Past Lives Avis critique du film & résumé du film (2023)
Bien qu’il s’agisse avant tout d’une histoire d’amour, « Past Lives » s’aventure au-delà du désir romantique et des questions brûlantes. Pour Song, c’est aussi l’occasion d’exprimer ses sentiments sur l’expérience des immigrants. Avant de quitter son pays d’origine, la mère de Nora justifie le choix du couple de déménager la famille à l’étranger : « Si vous laissez quelque chose derrière vous, vous gagnez aussi quelque chose. C’est un sentiment qui a traversé la vie de Nora alors que ses expériences la conduisent à une carrière à New York et à une vie conjugale avec un écrivain au bon cœur nommé Arthur (John Magaro). Mais c’est une rupture avec le monde qu’elle a connu lorsqu’elle était enfant, et elle avoue qu’elle parle même rarement le coréen ces jours-ci.
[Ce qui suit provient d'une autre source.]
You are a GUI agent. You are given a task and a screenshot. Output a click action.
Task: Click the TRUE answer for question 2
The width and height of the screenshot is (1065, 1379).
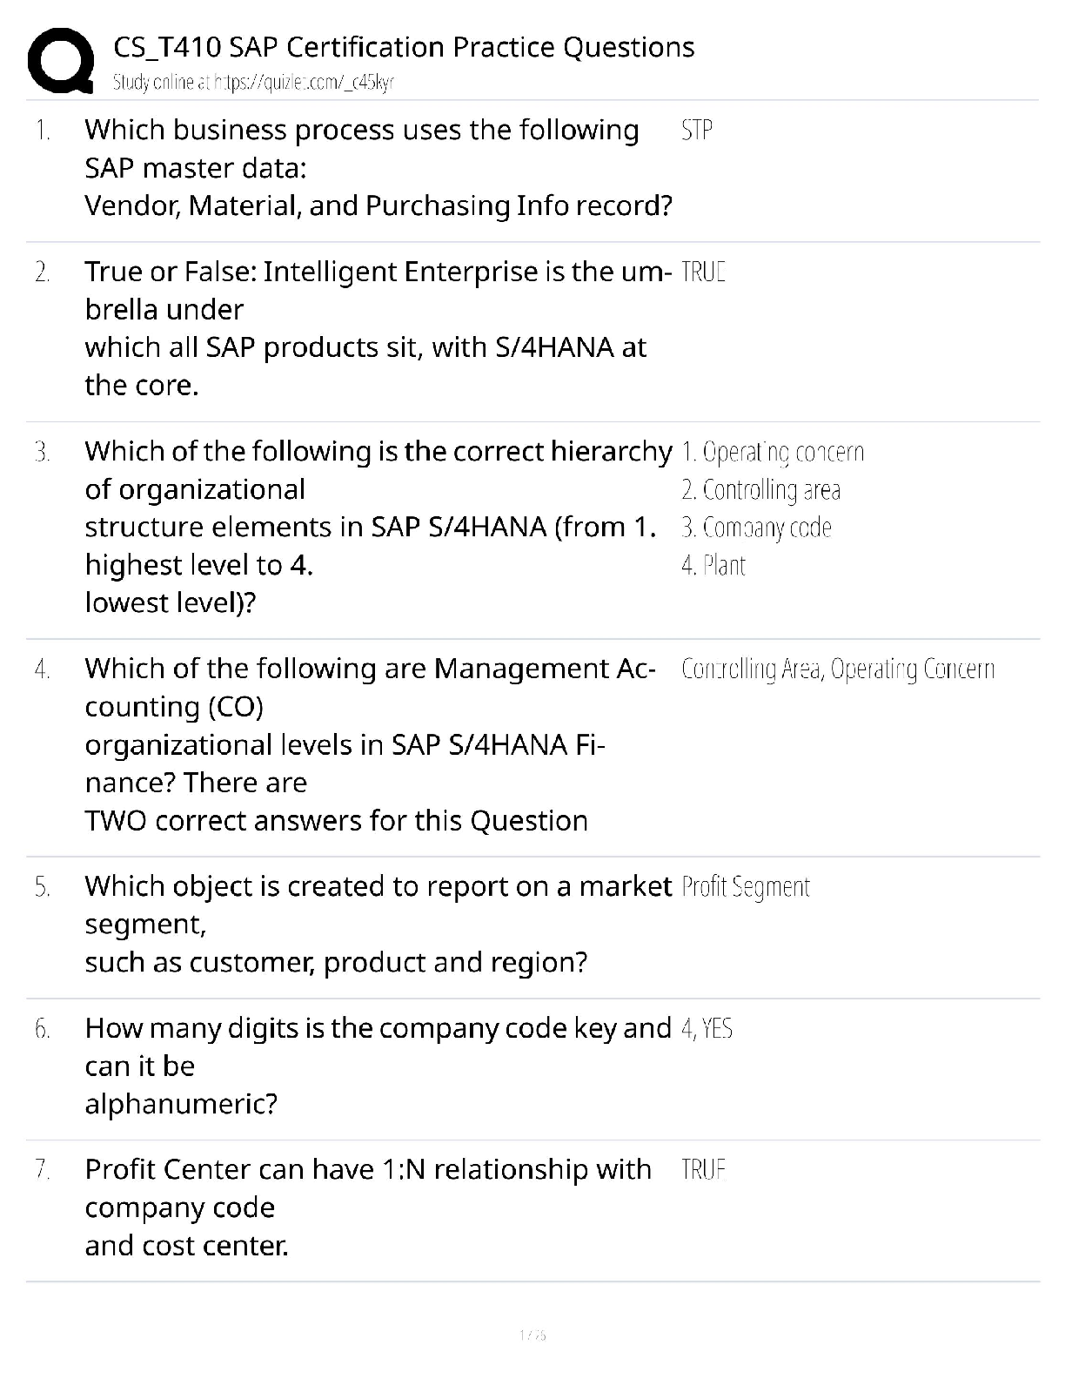point(703,272)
Lorsqu’elle raconte à son mari qu’elle a rencontré son béguin d’enfance, Nora avoue : « Je ne me sens pas du tout coréenne quand je suis avec lui », évoquant ce qui ressemble à de l’insécurité quant à sa propre relation avec sa culture.
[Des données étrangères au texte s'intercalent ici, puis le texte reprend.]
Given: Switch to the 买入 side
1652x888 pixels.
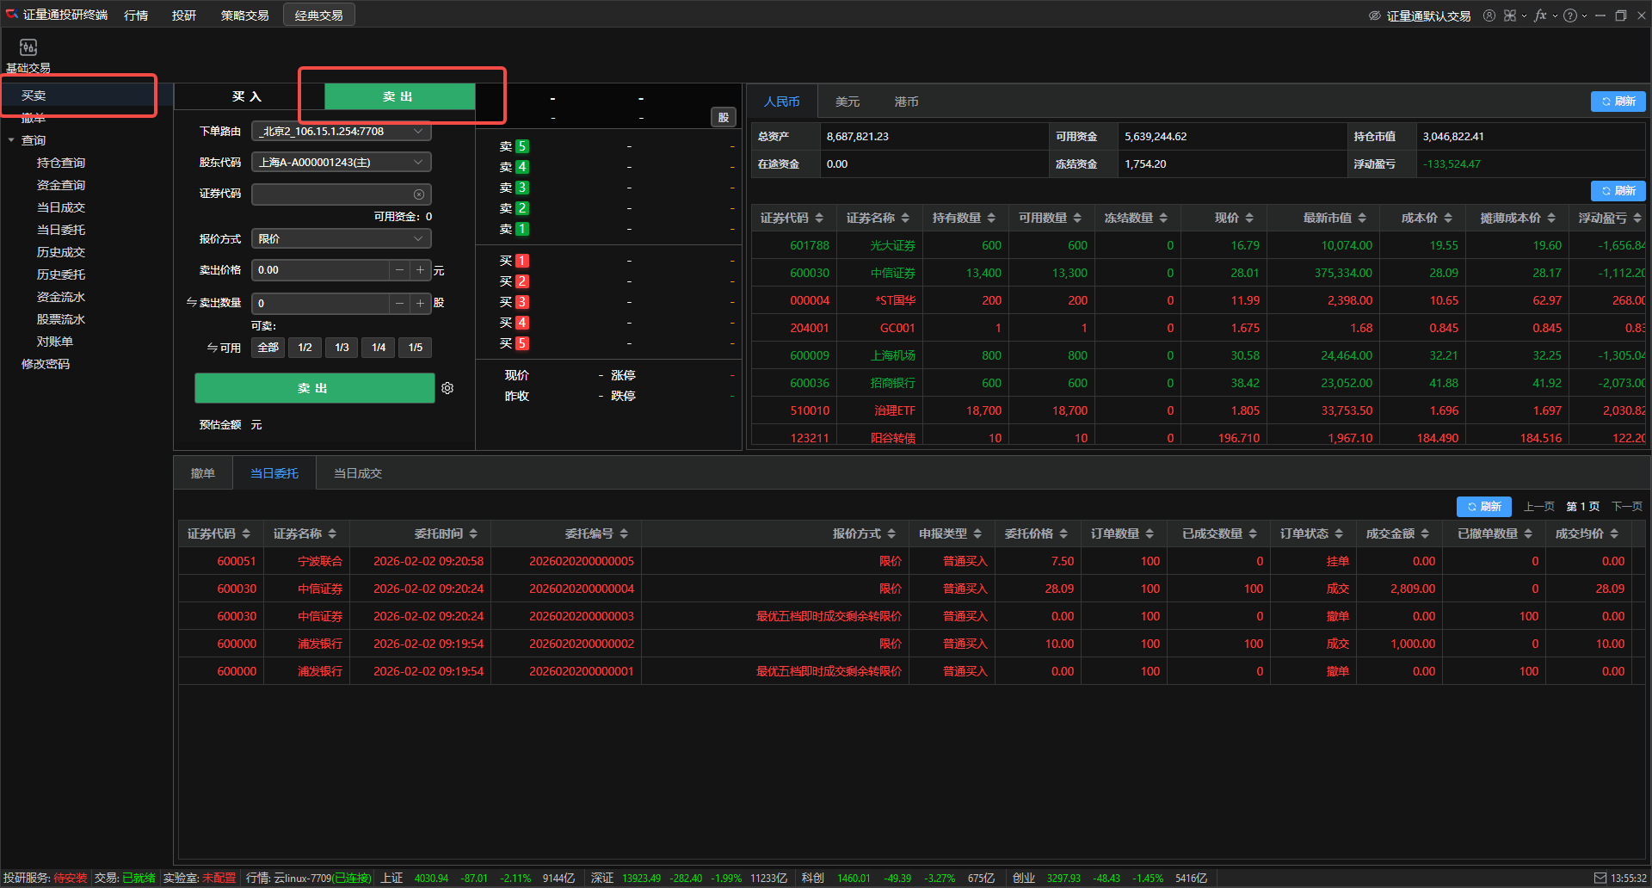Looking at the screenshot, I should pyautogui.click(x=248, y=96).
Song fait des antécédents communs de Nora et Hae Sung une partie intégrante de « Past Lives », comme un lien secondaire au-delà de leurs intérêts personnels. Il représente la vie non vécue parce qu’elle a déménagé – ce quelque chose laissé derrière pour quelque chose d’autre à gagner. Leur langue commune est quelque chose que son mari américain ne peut pas suivre, leur donnant fonctionnellement une conversation privée même lorsqu’il est dans un bar avec eux. Mais partager quelque chose ne signifie pas qu’ils partagent les mêmes sentiments, comme le montre le motif courant du film In-Yun, les rencontres dans les vies passées qui peuvent influencer vos relations dans le présent. C’est quelque chose dont Nora rit avec Arthur lors de leur première rencontre lors d’une retraite d’écrivains, mais que Hae Sung prend au sérieux lorsqu’il réfléchit à sa visite longtemps retardée à New York. Ils sont, comme le film le décrit littéralement, sur deux chemins différents. Si au fond, ce sont toujours les enfants qui se sont regardés pour la première fois.
Une grande partie du film étant centrée sur Nora et Hae Sung, Lee et Yoo relèvent le défi avec un sens inné de la facilité et de la grâce. L’excitation de leurs personnages à se parler est naturelle ; leurs conversations sinueuses semblent réelles. La façon dont Lee et Yoo se regardent crée l’impression d’une longue histoire sans même prononcer un mot. Leurs visages montrent les émotions retenues de leurs personnages juste sous la surface d’un sourire poli, mais un seul gros soupir suffit à briser les larmes pour pleurer l’amour qui n’a jamais été censé être, la vie qui n’a jamais été la leur et une enfance. qui s’éloigne avec les années.